= DATASET =
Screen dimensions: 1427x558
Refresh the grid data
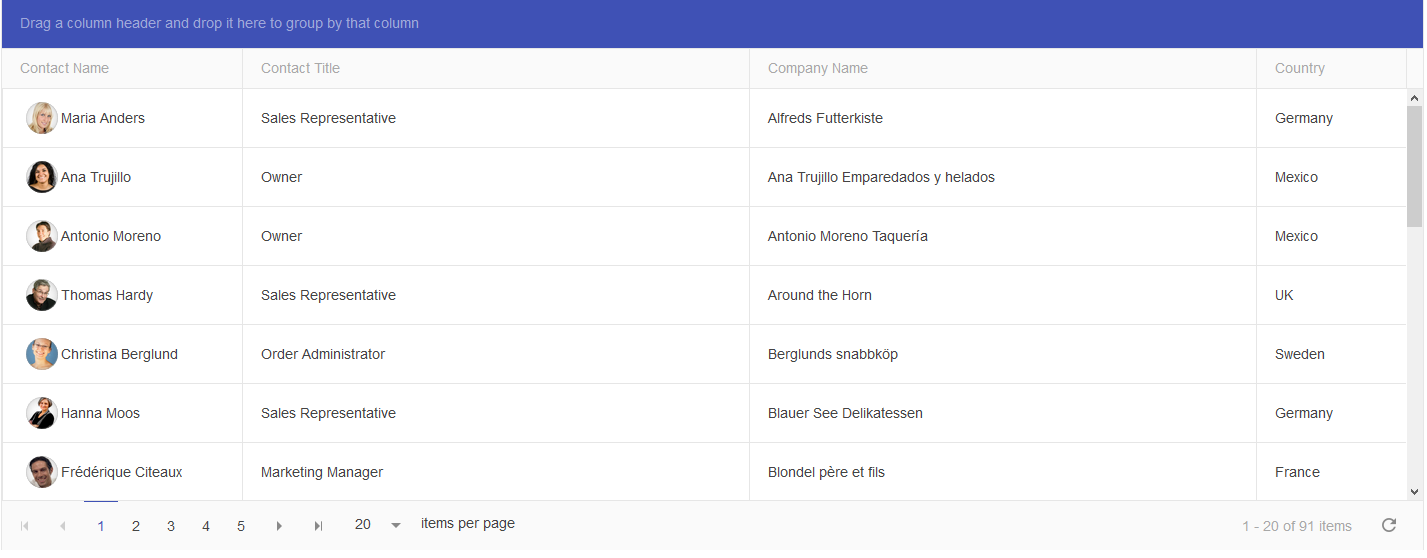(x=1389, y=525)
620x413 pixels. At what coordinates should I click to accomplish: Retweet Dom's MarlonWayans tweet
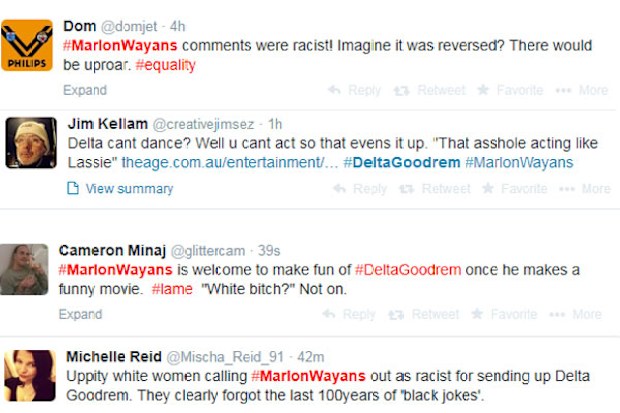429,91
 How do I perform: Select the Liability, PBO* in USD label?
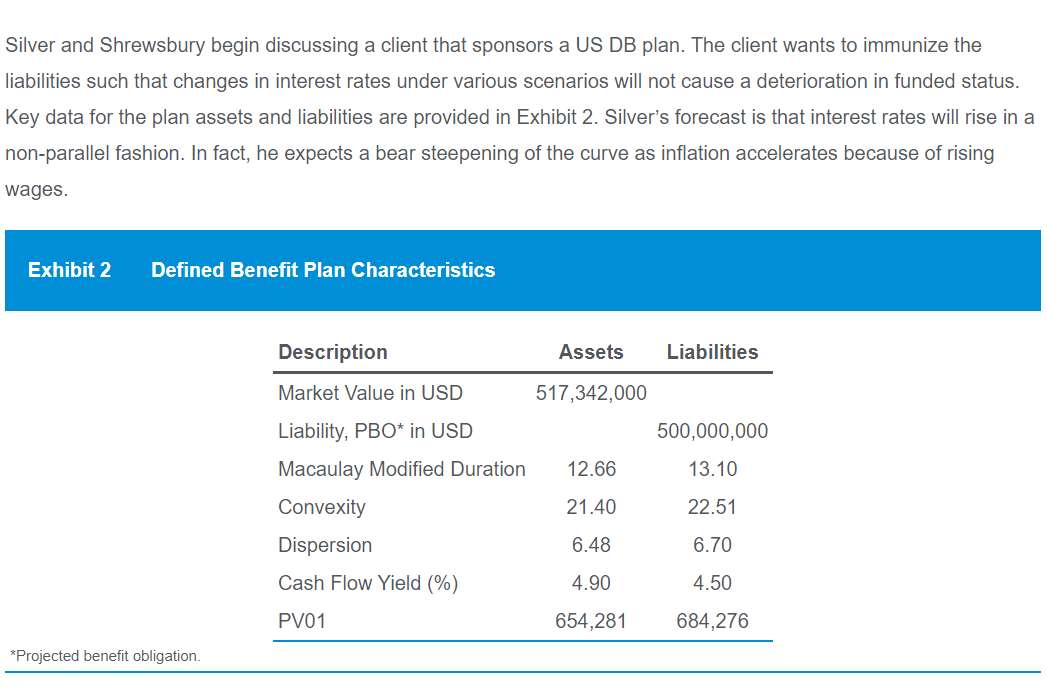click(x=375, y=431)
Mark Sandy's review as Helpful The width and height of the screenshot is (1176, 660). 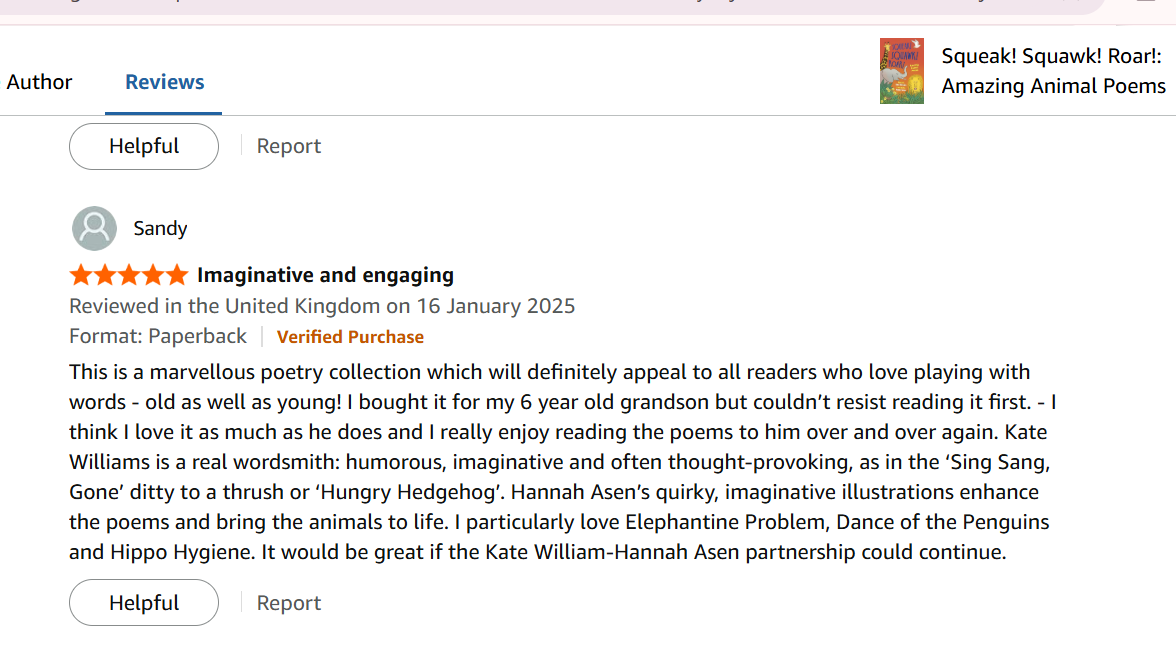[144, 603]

= GOAL =
Rewrite the records from the start through the line containing "click(x=375, y=431)", both included, with "Retweet" replaced by "Repost" and everything else unchanged. Omit the pictures from your answer.

= FULL RESPONSE =
Screen dimensions: 1427x558
Refresh the grid data
(x=1389, y=525)
620x413 pixels. At what coordinates should I click to accomplish: Repost Dom's MarlonWayans tweet
429,91
 How do I perform: Select the Liability, PBO* in USD label?
click(x=375, y=431)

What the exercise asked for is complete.